◆ **Short exercise**: Return, character for character, the part of the material that opens with the line containing "Choose the DynamoDB" and closes with the line containing "Viewport: 637px width, 395px", both of those lines included.

◆ **Records for this task**:
━━━━━━━━━━
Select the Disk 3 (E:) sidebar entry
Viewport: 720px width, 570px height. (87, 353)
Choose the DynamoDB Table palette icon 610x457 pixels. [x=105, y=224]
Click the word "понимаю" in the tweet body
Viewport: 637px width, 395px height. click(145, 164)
━━━━━━━━━━
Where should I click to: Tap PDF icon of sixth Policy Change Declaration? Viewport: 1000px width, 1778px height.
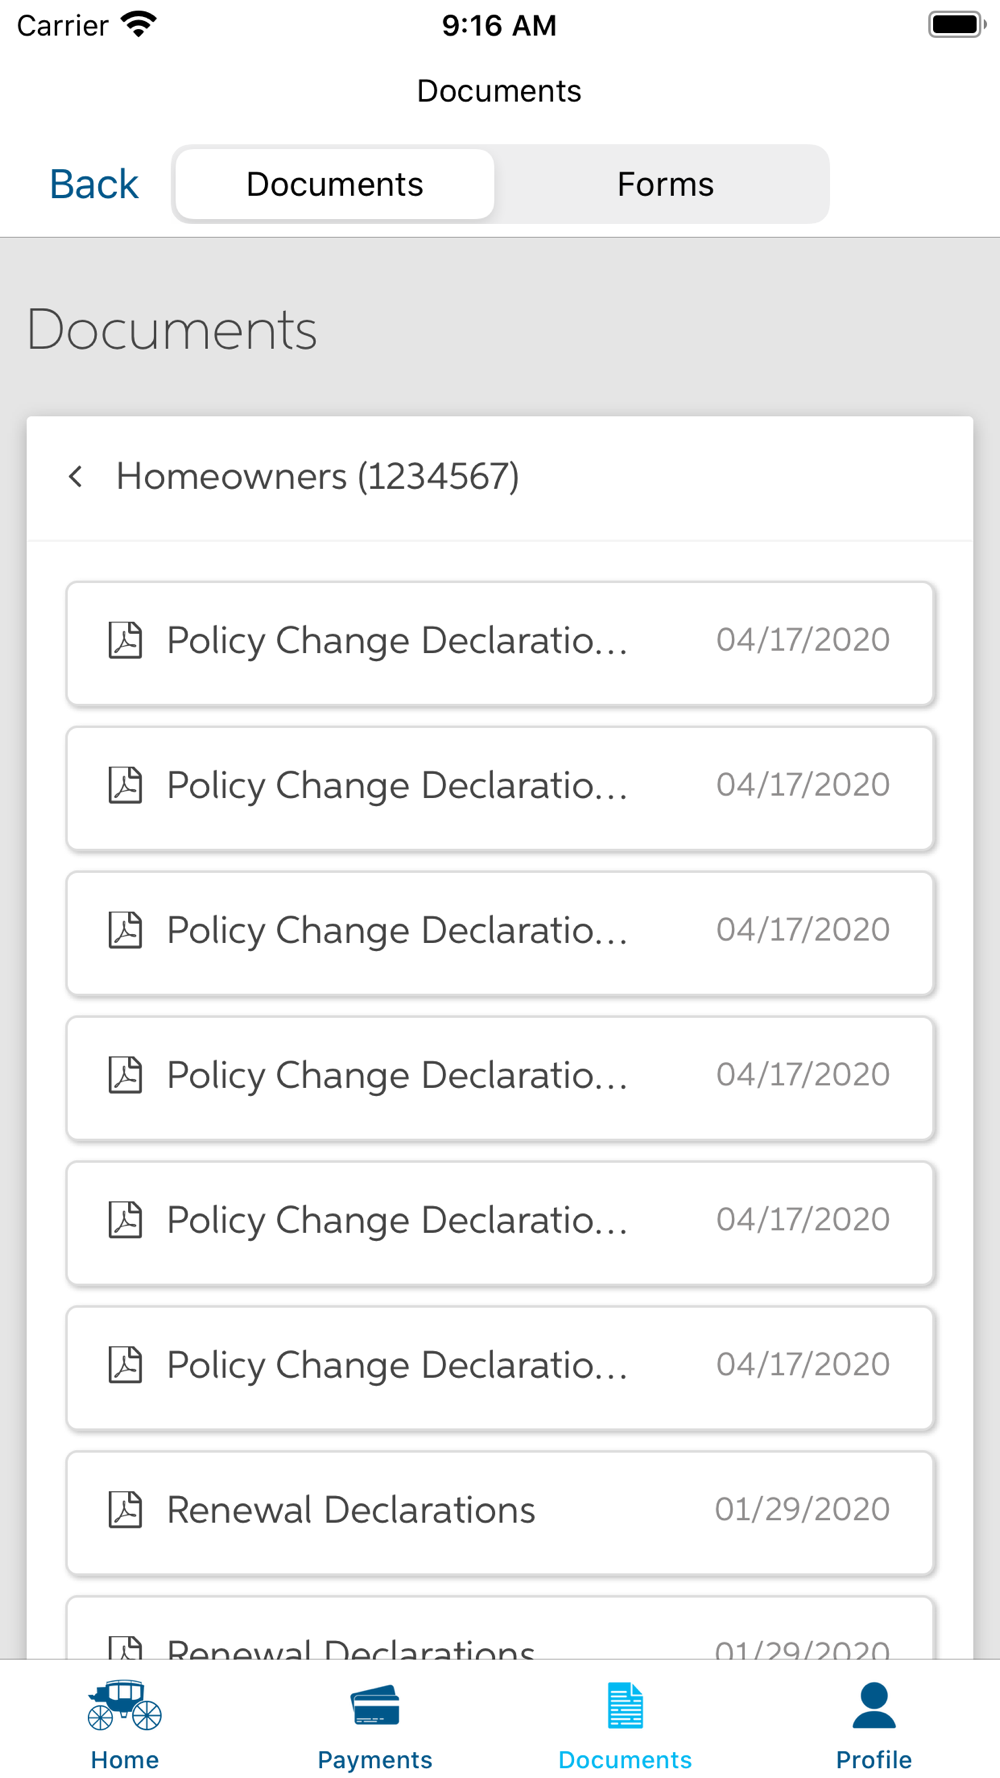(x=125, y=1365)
━━━━━━━━━━
◆ **The answer**:
Choose the DynamoDB Table palette icon 610x457 pixels. [x=105, y=224]
Click the word "понимаю" in the tweet body
Viewport: 637px width, 395px height. click(145, 164)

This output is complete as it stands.